Huang Zhangheng, Zhao Zhen, Liu Yuheng, Zhou Zhigang, Zhang Weifei, Kong Qingquan, He Yaozhi
Department of Orthopaedics, Orthopaedic Research Institute, West China Hospital, Sichuan University, Chengdu, Sichuan, China.
Department of Orthopaedics, Jiujiang First People's Hospital, Jiujiang, Jiangxi, China.
J Oncol. 2023 Mar 4;2023:2805786. doi: 10.1155/2023/2805786. eCollection 2023.
For elderly patients with primary spinal tumors, surgery is the best option for many elderly patients, in addition to palliative care. However, due to the unique physical function of elderly patients, the short-term prognosis is often unpredictable. It is therefore essential to develop a novel nomogram as a clinical aid to predict the risk of early death for elderly patients with primary spinal tumors who undergo surgery.
In this study, clinical data were obtained from 651 patients through the SEER database, and they were retrospectively analyzed. Logistic regression analyses were used for risk-factor screening. Predictive modeling was performed through the R language. The prediction models were calibrated as well as evaluated for accuracy in the validation cohort. The receiver operating characteristic (ROC) curve and the decision curve analysis (DCA) were used to evaluate the functionality of the nomogram.
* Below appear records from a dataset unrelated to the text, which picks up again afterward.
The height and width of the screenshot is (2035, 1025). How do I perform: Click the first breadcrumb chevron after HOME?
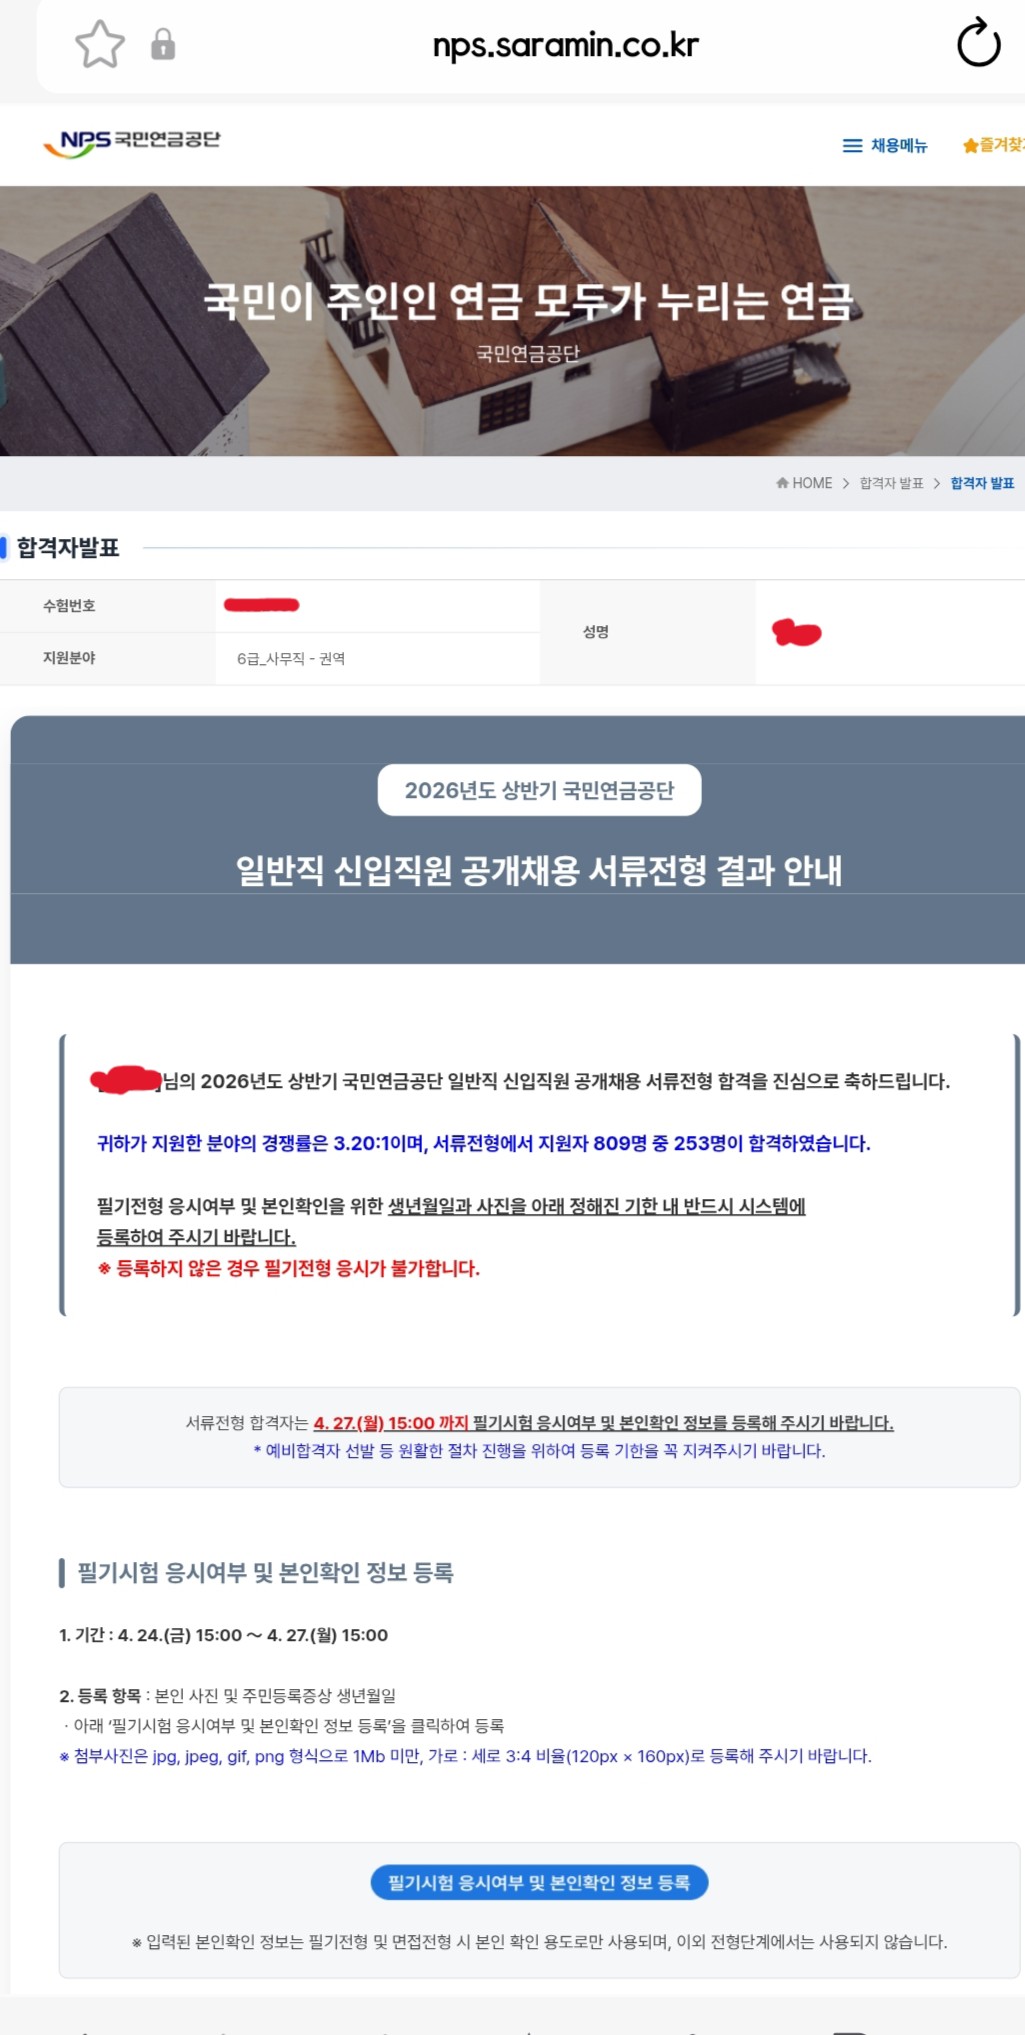click(846, 483)
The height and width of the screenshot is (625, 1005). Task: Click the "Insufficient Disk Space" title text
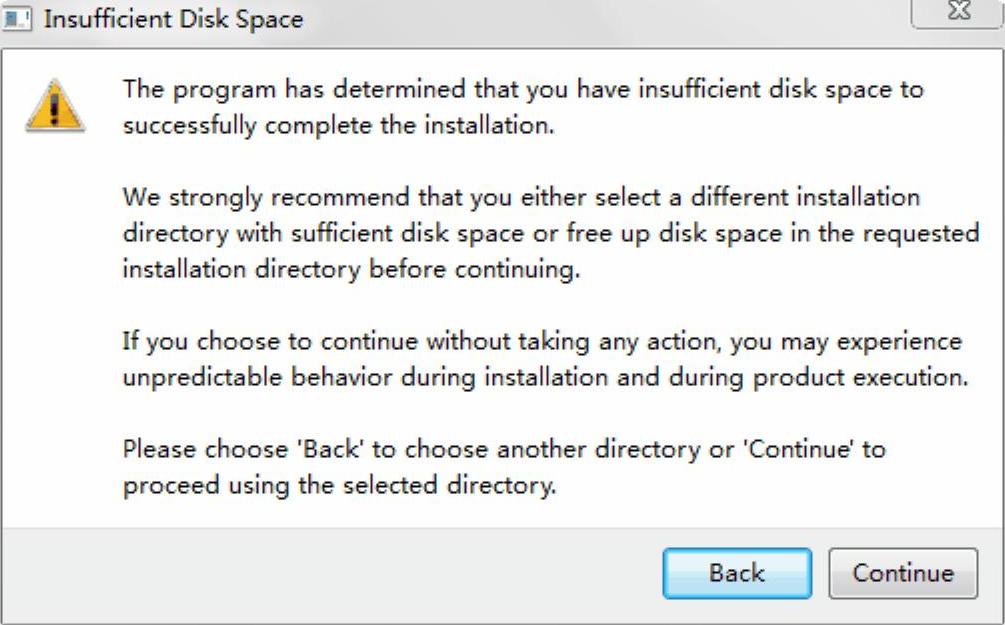174,19
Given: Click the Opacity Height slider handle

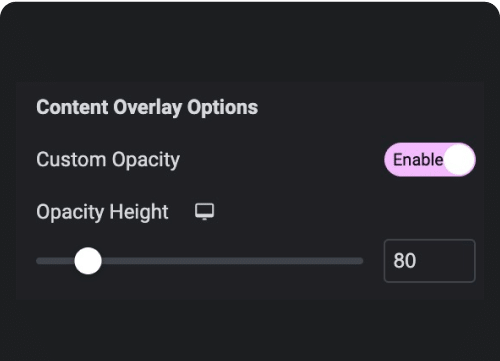Looking at the screenshot, I should [88, 261].
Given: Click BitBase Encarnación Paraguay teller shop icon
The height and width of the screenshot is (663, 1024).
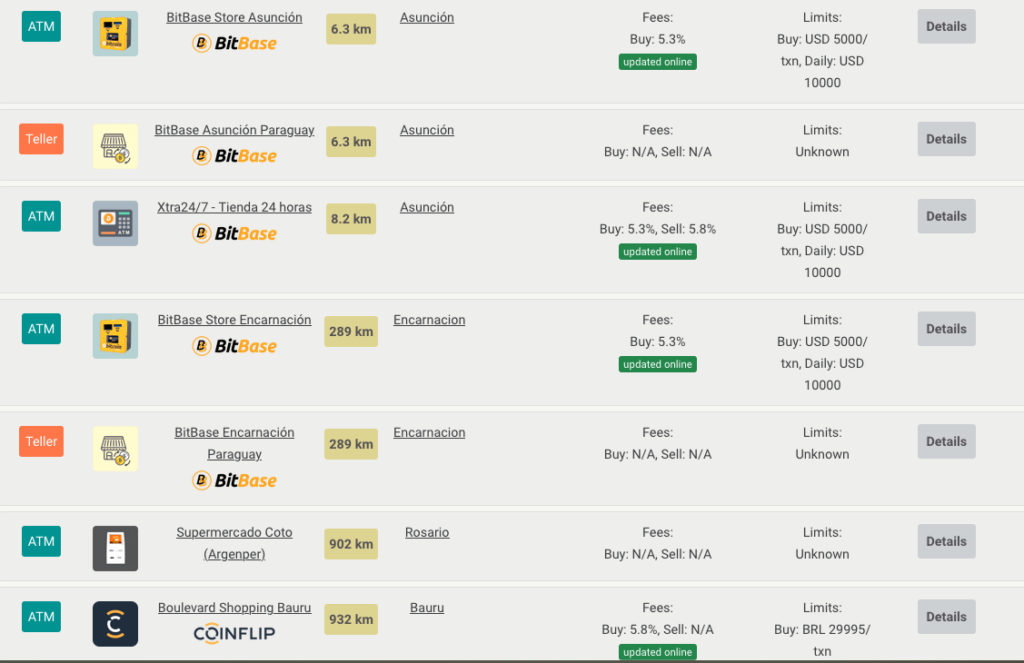Looking at the screenshot, I should [115, 448].
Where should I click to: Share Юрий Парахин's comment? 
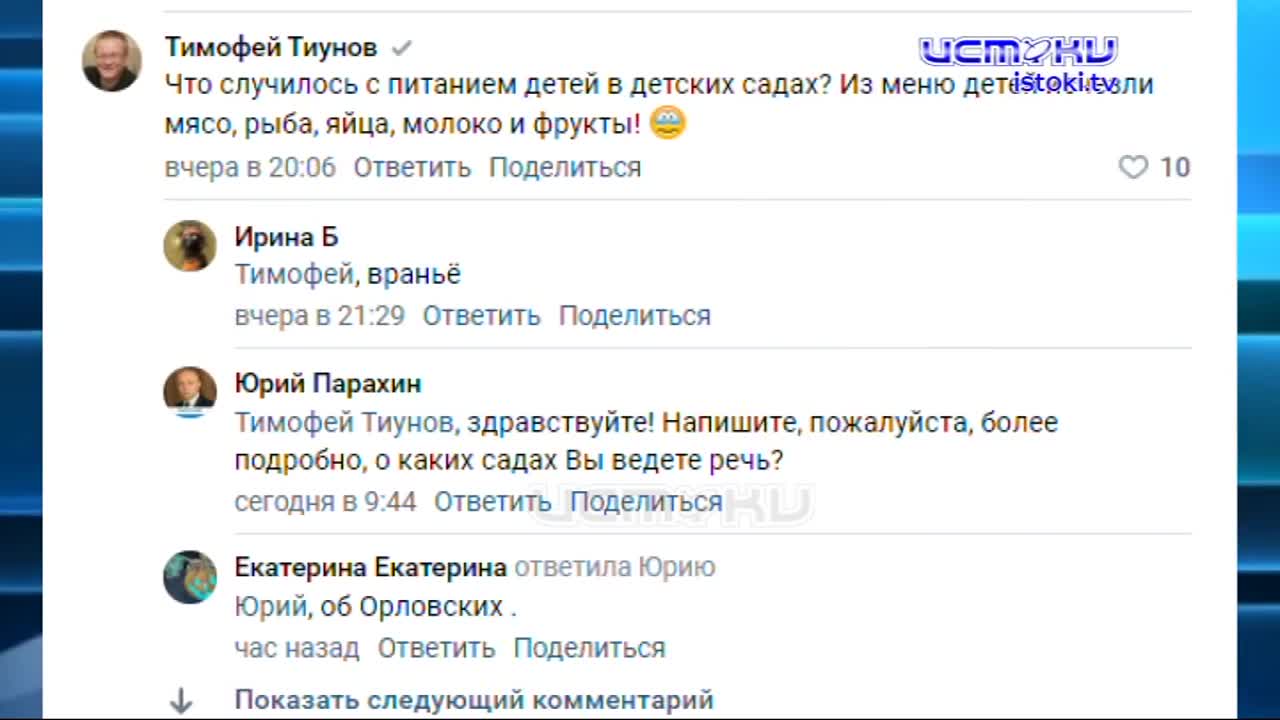pyautogui.click(x=648, y=502)

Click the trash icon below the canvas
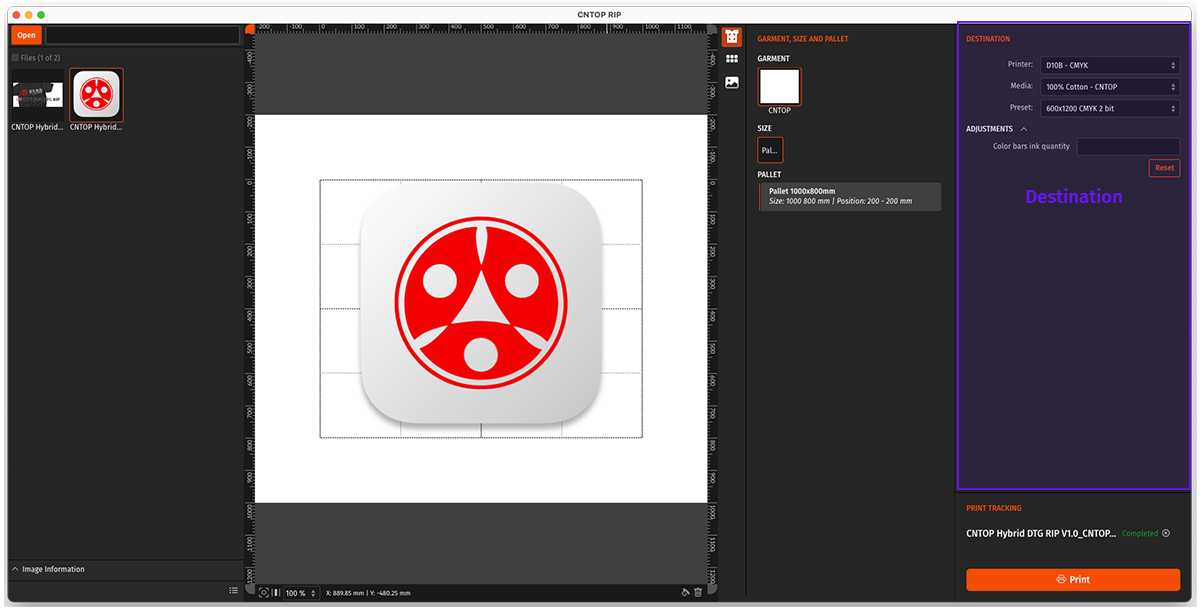tap(698, 593)
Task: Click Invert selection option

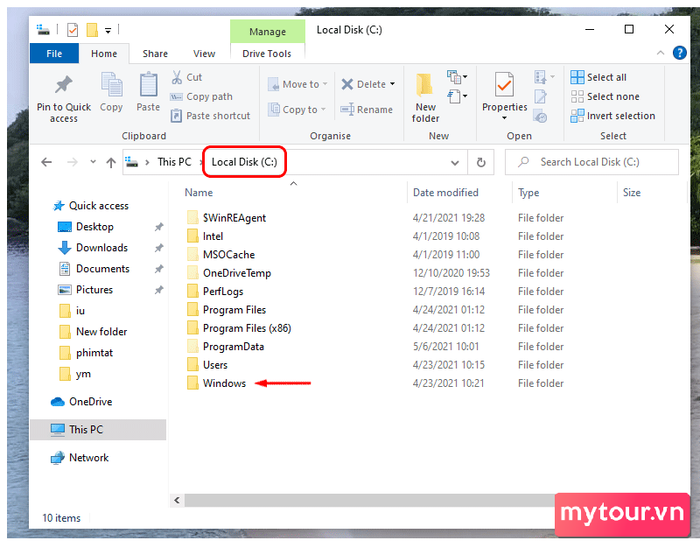Action: [x=612, y=116]
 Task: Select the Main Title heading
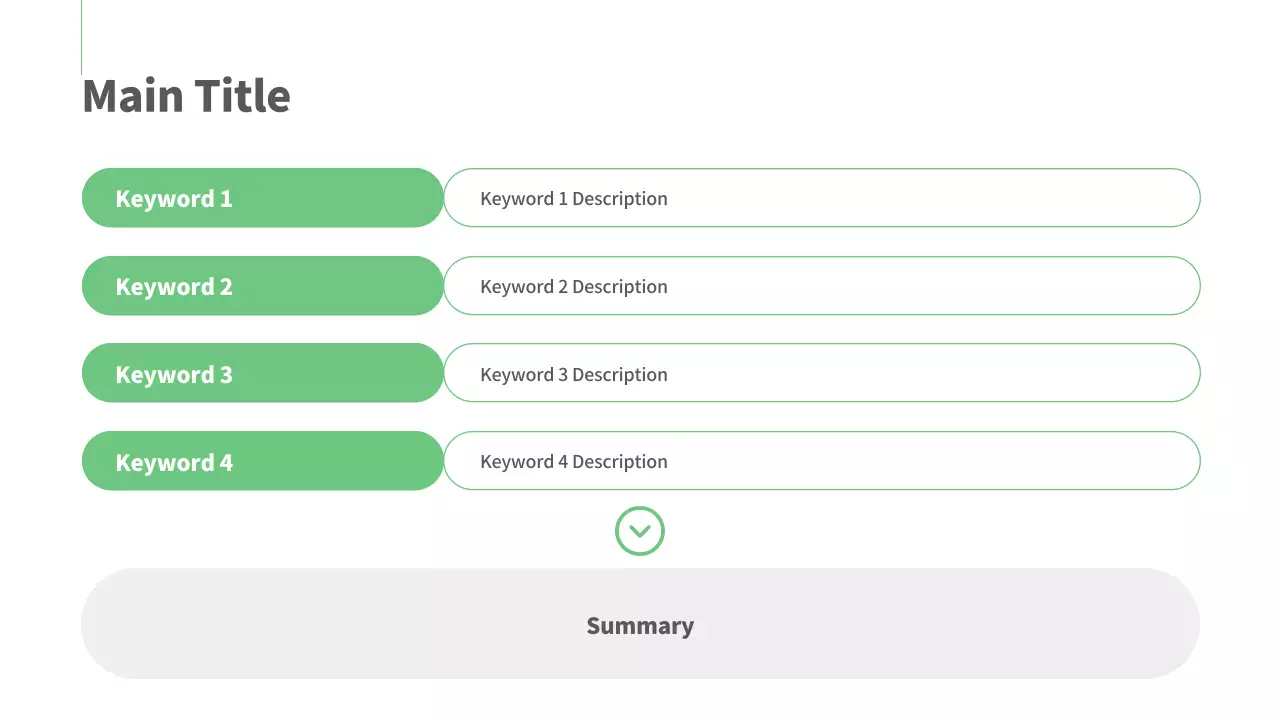[186, 96]
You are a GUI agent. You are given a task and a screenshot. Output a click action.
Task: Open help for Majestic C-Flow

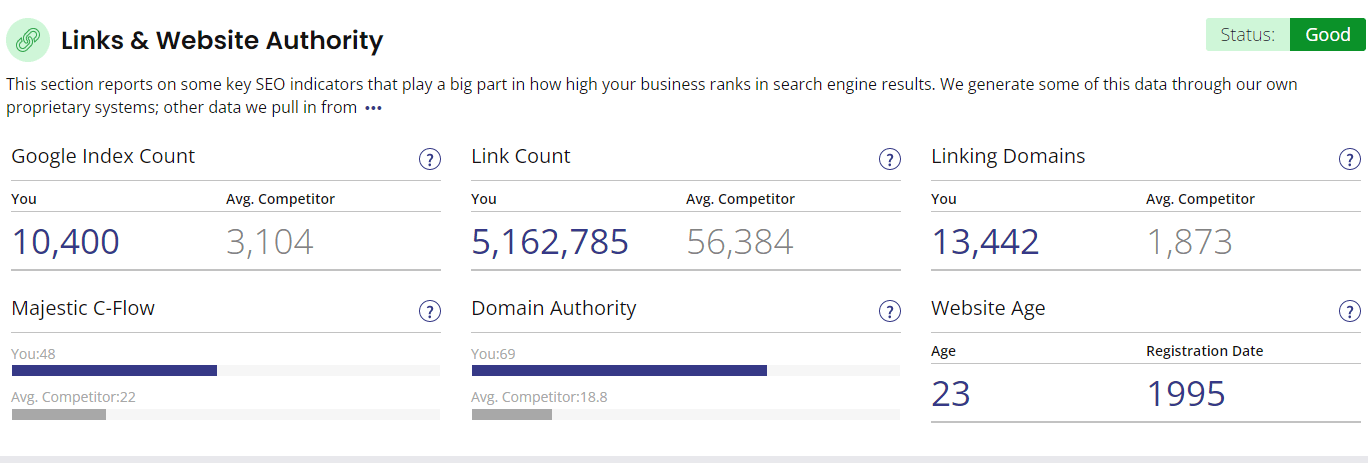(x=429, y=312)
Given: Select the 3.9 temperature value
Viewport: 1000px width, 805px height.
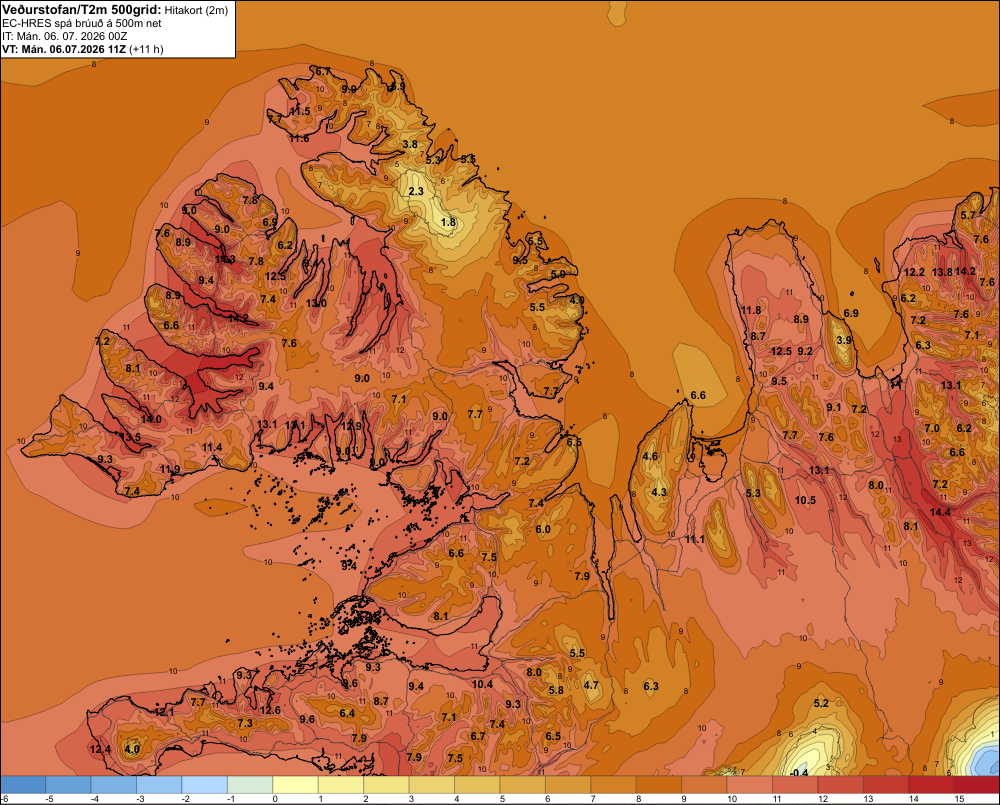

We identified four separate risk factors for constructing nomograms. The area under the receiver operating characteristic curve (training set 0.815, validation set 0.815) shows that the nomogram has good discrimination ability. The decision curve analysis demonstrates the clinical use of this nomogram. The calibration curve indicates that this nomogram has high accuracy. At the same time, we have also developed a web version of the online nomogram for clinical practitioners to apply.
We have successfully developed a nomogram that can accurately predict the risk of early death of elderly patients with primary spinal tumors undergoing surgery, which can provide a reference for clinicians.
对于原发性脊柱肿瘤老年患者,除姑息治疗外,手术是许多老年患者的最佳选择。然而,由于老年患者独特的身体功能,其短期预后往往难以预测。因此,开发一种新型列线图作为临床辅助工具来预测接受手术的原发性脊柱肿瘤老年患者的早期死亡风险至关重要。
在本研究中,通过监测、流行病学与最终结果(SEER)数据库获取了651例患者的临床数据,并进行回顾性分析。采用逻辑回归分析进行危险因素筛选。通过R语言进行预测建模。在验证队列中对预测模型进行校准并评估其准确性。采用受试者工作特征(ROC)曲线和决策曲线分析(DCA)来评估列线图的功能。
我们确定了四个用于构建列线图的独立危险因素。受试者工作特征曲线下面积(训练集为0.815,验证集为0.815)表明该列线图具有良好的区分能力。决策曲线分析证明了该列线图的临床实用性。校准曲线表明该列线图具有较高的准确性。同时,我们还开发了在线列线图的网络版本供临床医生应用。
我们成功开发了一种列线图,可准确预测接受手术的原发性脊柱肿瘤老年患者的早期死亡风险,可为临床医生提供参考。